#### THE DATA ####

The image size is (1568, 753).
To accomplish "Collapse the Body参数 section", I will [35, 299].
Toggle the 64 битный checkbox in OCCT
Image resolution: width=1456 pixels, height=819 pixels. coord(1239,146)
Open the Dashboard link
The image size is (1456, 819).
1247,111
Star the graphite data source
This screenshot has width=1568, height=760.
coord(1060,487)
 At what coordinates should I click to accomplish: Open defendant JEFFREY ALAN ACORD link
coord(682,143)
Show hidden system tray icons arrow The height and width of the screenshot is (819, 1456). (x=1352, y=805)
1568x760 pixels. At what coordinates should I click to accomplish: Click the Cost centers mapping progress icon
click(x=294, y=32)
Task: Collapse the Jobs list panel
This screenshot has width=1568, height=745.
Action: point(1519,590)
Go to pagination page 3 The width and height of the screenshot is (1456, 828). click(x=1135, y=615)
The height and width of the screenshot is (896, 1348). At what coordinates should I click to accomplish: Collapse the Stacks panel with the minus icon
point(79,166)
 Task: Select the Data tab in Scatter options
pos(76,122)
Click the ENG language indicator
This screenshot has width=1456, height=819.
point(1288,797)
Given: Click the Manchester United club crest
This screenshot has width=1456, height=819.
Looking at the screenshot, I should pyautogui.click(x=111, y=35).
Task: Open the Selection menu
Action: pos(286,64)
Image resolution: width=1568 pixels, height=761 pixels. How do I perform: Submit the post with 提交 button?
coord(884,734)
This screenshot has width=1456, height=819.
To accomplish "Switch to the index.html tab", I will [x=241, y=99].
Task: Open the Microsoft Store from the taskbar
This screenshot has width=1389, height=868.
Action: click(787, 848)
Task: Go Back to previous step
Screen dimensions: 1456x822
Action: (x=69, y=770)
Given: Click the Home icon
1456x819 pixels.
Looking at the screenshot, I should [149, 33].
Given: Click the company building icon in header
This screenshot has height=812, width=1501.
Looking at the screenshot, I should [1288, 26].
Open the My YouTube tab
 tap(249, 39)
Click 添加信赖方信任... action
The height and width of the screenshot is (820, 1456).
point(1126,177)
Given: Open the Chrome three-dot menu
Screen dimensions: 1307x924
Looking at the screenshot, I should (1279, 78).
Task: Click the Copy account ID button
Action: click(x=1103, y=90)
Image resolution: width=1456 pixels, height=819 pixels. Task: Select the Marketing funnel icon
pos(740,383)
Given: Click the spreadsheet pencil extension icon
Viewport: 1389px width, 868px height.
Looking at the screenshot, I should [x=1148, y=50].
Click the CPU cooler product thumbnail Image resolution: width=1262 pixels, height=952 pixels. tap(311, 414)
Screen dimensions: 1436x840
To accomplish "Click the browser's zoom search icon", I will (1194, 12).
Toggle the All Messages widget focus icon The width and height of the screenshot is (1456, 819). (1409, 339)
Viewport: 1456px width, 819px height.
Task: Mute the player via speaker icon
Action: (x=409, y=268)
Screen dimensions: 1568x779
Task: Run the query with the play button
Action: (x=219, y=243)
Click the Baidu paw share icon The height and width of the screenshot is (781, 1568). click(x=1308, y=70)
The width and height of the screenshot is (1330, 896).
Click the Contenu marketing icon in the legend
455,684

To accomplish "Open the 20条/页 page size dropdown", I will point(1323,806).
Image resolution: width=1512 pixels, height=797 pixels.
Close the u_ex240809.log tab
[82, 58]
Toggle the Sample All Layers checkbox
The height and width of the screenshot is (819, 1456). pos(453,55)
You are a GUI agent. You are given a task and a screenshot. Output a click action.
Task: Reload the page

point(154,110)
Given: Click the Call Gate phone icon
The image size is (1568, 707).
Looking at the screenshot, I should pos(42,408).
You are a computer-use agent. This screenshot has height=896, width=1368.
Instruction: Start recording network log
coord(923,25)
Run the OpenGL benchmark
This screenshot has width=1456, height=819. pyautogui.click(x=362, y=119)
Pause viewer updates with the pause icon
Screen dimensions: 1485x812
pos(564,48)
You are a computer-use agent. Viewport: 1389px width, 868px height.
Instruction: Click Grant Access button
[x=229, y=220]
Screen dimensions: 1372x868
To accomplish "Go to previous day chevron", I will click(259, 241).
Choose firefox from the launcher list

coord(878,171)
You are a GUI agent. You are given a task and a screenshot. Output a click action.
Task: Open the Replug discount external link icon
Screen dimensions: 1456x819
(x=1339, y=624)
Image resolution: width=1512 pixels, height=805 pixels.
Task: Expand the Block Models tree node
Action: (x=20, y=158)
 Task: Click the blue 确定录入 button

####

TO DO: This exercise requires all the entries to be written out again exactly.

WRITTEN RESPONSE:
The image size is (1568, 753).
To accomplish "Collapse the Body参数 section", I will [35, 299].
Toggle the 64 битный checkbox in OCCT
Image resolution: width=1456 pixels, height=819 pixels. coord(1239,146)
Open the Dashboard link
The image size is (1456, 819).
1247,111
Star the graphite data source
This screenshot has width=1568, height=760.
coord(1060,487)
 At what coordinates should I click to accomplish: Open defendant JEFFREY ALAN ACORD link
coord(682,143)
Show hidden system tray icons arrow The height and width of the screenshot is (819, 1456). (x=1352, y=805)
1568x760 pixels. At what coordinates should I click to accomplish: Click the Cost centers mapping progress icon
click(x=294, y=32)
Task: Collapse the Jobs list panel
This screenshot has width=1568, height=745.
Action: point(1519,590)
Go to pagination page 3 The width and height of the screenshot is (1456, 828). click(x=1135, y=615)
The height and width of the screenshot is (896, 1348). At what coordinates should I click to accomplish: Collapse the Stacks panel with the minus icon
point(79,166)
 Task: Select the Data tab in Scatter options
pos(76,122)
Click the ENG language indicator
This screenshot has width=1456, height=819.
point(1288,797)
Given: Click the Manchester United club crest
This screenshot has width=1456, height=819.
Looking at the screenshot, I should pyautogui.click(x=111, y=35).
Task: Open the Selection menu
Action: pos(286,64)
Image resolution: width=1568 pixels, height=761 pixels. How do I perform: Submit the post with 提交 button?
coord(884,734)
This screenshot has width=1456, height=819.
To accomplish "Switch to the index.html tab", I will [x=241, y=99].
Task: Open the Microsoft Store from the taskbar
This screenshot has width=1389, height=868.
Action: click(787, 848)
Task: Go Back to previous step
Screen dimensions: 1456x822
Action: (x=69, y=770)
Given: Click the Home icon
1456x819 pixels.
Looking at the screenshot, I should [149, 33].
Given: Click the company building icon in header
This screenshot has height=812, width=1501.
Looking at the screenshot, I should [1288, 26].
Open the My YouTube tab
 tap(249, 39)
Click 添加信赖方信任... action
The height and width of the screenshot is (820, 1456).
point(1126,177)
Given: Open the Chrome three-dot menu
Screen dimensions: 1307x924
Looking at the screenshot, I should (1279, 78).
Task: Click the Copy account ID button
Action: click(x=1103, y=90)
Image resolution: width=1456 pixels, height=819 pixels. Task: Select the Marketing funnel icon
pos(740,383)
Given: Click the spreadsheet pencil extension icon
Viewport: 1389px width, 868px height.
Looking at the screenshot, I should [x=1148, y=50].
Click the CPU cooler product thumbnail Image resolution: width=1262 pixels, height=952 pixels. tap(311, 414)
Screen dimensions: 1436x840
To accomplish "Click the browser's zoom search icon", I will (1194, 12).
Toggle the All Messages widget focus icon The width and height of the screenshot is (1456, 819). (1409, 339)
Viewport: 1456px width, 819px height.
Task: Mute the player via speaker icon
Action: (x=409, y=268)
Screen dimensions: 1568x779
Task: Run the query with the play button
Action: (x=219, y=243)
Click the Baidu paw share icon The height and width of the screenshot is (781, 1568). click(x=1308, y=70)
The width and height of the screenshot is (1330, 896).
Click the Contenu marketing icon in the legend
455,684

To accomplish "Open the 20条/页 page size dropdown", I will point(1323,806).
Image resolution: width=1512 pixels, height=797 pixels.
Close the u_ex240809.log tab
[82, 58]
Toggle the Sample All Layers checkbox
The height and width of the screenshot is (819, 1456). pos(453,55)
You are a GUI agent. You are given a task and a screenshot. Output a click action.
Task: Reload the page

point(154,110)
Given: Click the Call Gate phone icon
The image size is (1568, 707).
Looking at the screenshot, I should pos(42,408).
You are a computer-use agent. This screenshot has height=896, width=1368.
Instruction: Start recording network log
coord(923,25)
Run the OpenGL benchmark
This screenshot has width=1456, height=819. pyautogui.click(x=362, y=119)
Pause viewer updates with the pause icon
Screen dimensions: 1485x812
pos(564,48)
You are a computer-use agent. Viewport: 1389px width, 868px height.
Instruction: Click Grant Access button
[x=229, y=220]
Screen dimensions: 1372x868
To accomplish "Go to previous day chevron", I will click(259, 241).
Choose firefox from the launcher list

coord(878,171)
You are a GUI agent. You are given a task and a screenshot. Output a click action.
Task: Open the Replug discount external link icon
Screen dimensions: 1456x819
(x=1339, y=624)
Image resolution: width=1512 pixels, height=805 pixels.
Task: Expand the Block Models tree node
Action: (x=20, y=158)
 Task: Click the blue 确定录入 button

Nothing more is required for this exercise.